C’è una domanda che, più delle rughe o della precarietà del lavoro, terrorizza milioni di trentenni e quarantenni: «Quando ti sposi?». Non importa se hai appena ottenuto una promozione, se hai fatto il viaggio della vita o se stai comprando casa: per molti, senza matrimonio resti comunque “incompleto”.
«Il matrimonio non è la risposta universale»

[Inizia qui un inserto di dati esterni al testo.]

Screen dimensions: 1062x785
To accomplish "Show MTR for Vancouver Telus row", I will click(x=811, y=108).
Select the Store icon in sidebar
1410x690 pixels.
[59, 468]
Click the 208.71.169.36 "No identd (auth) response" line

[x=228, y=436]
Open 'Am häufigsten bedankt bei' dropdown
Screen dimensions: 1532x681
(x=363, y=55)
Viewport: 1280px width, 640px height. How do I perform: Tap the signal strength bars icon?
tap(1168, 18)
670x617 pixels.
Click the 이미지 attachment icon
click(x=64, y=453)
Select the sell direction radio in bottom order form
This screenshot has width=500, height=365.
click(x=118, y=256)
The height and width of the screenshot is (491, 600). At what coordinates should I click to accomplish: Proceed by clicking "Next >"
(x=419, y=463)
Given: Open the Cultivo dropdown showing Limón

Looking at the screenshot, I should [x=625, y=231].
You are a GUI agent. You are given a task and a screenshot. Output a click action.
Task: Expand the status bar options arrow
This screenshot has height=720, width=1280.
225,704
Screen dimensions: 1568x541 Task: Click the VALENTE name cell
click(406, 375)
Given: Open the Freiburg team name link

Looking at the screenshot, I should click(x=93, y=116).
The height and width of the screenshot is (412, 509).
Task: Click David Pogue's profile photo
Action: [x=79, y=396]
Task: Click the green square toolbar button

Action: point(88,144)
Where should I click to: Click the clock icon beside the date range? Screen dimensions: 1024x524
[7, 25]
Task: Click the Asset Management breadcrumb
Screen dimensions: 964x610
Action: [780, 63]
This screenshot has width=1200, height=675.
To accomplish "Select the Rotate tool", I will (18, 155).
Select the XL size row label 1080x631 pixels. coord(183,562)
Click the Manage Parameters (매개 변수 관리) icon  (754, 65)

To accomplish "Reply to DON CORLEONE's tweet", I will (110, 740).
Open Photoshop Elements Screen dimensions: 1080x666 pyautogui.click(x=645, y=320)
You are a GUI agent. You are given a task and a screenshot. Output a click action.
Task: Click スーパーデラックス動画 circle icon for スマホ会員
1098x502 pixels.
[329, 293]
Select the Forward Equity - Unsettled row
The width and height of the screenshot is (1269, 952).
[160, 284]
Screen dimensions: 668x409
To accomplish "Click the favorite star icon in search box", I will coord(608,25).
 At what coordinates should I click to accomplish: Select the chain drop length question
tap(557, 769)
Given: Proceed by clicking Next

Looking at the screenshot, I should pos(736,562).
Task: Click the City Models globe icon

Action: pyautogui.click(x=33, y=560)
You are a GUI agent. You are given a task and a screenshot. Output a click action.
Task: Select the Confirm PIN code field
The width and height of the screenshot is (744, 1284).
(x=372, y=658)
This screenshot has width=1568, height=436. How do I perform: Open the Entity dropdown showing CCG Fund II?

«L’idea che il matrimonio sia la tappa finale di una vita ben riuscita è un mito culturale difficile da estirpare», spiega la psicoterapeuta sistemico-relazionale Dott.ssa Marta Guidi, che lavora a Milano con giovani adulti e coppie. «Il problema è che questa pressione non riguarda solo la sfera privata: diventa una gabbia sociale che influenza scelte, autostima e persino carriere».
Secondo Guidi, la frase “quando ti sistemi” è in realtà un giudizio travestito da premura: «È come dire che chi non si sposa non ha ancora trovato la propria stabilità. Ma la verità è che ognuno costruisce la propria stabilità in modi diversi: per qualcuno è il matrimonio, per altri il lavoro, per altri ancora il tempo dedicato a sé stessi».
Storie di chi resiste alla pressione
Arianna, 34 anni, manager in una multinazionale, racconta: «Ogni Natale mia zia mi chiede se ho finalmente un fidanzato. Quando rispondo di no, cala un silenzio imbarazzato, come se avessi confessato un fallimento. Ma io non mi sento fallita: viaggio, leggo, mi circondo di persone che amo. Questo per me è equilibrio».
Marco, 40 anni, invece, ha scelto di vivere solo: «Mi guardano come se fossi un adolescente che non vuole crescere. Ma la verità è che io sono cresciuto eccome: so cosa voglio e cosa non voglio. Non ho bisogno di un contratto matrimoniale per dimostrarlo».
La pressione travestita da affetto
«Il paradosso», aggiunge Guidi, «è che spesso queste domande arrivano da persone che pensano di “voler bene”. Genitori, nonni, amici. Ma l’effetto non è affetto: è colpa, è senso di inadeguatezza». La psicoterapeuta sottolinea come questa dinamica non risparmi neppure gli uomini: «Le donne vengono viste come “da sistemare”, gli uomini come “immaturi cronici”. In entrambi i casi, il messaggio è lo stesso: single = sbagliato».
La nuova rivoluzione: scegliere senza scuse
Ma se la vera rivoluzione fosse proprio questa? Vivere da single senza giustificarsi. «Non c’è nulla di incompleto in una persona che sceglie di non sposarsi», conclude Guidi. «La salute emotiva non dipende dallo stato civile. Dipende dalla libertà di vivere una vita coerente con i propri desideri, senza dover rendere conto a una società che ancora confonde la felicità con il conformismo».
L’ultima parola ai single
Forse è arrivato il momento di cambiare domanda. Non più “quando ti sposi?”, ma “come stai?”. Perché la verità è che nessuno ha bisogno di un anello al dito per sentirsi intero.